Biochemical characterization of GSK1070916, a potent and selective inhibitor of Aurora B and Aurora C kinases with an extremely long residence time1.

The Aurora kinases AurA, B and C are serine/threonine protein kinases that play essential roles in mitosis and cytokinesis. Among them, AurB is required for maintaining proper chromosome alignment, separation and segregation during mitosis, and regulating a number of critical processes involved in cytokinesis. AurB overexpression has been observed in a variety of cancer cell lines, and inhibition of AurB has been shown to induce tumour regression in mouse xenograft models. In the present study we report the enzymatic characterization of a potent and selective AurB/AurC inhibitor. GSK1070916 is a reversible and ATP-competitive inhibitor of the AurB–INCENP (inner centromere protein) enzyme. It selectively inhibits AurB–INCENP ( K i *=0.38±0.29 nM) and AurC–INCENP ( K i *=1.5±0.4 nM) over AurA–TPX2 (target protein for Xenopus kinesin-like protein 2) ( K i =490±60 nM).

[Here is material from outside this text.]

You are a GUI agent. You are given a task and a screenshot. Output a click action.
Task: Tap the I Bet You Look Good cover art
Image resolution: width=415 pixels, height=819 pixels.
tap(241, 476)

Inhibition of AurB–INCENP and AurC–INCENP is time-dependent, with an enzyme-inhibitor dissociation half-life of >480 min and 270±28 min respectively. The extremely slow rate of dissociation from the AurB and AurC enzymes distinguishes GSK1070916 from two other Aurora inhibitors in the clinic, AZD1152 and VX-680 (also known as MK-0457).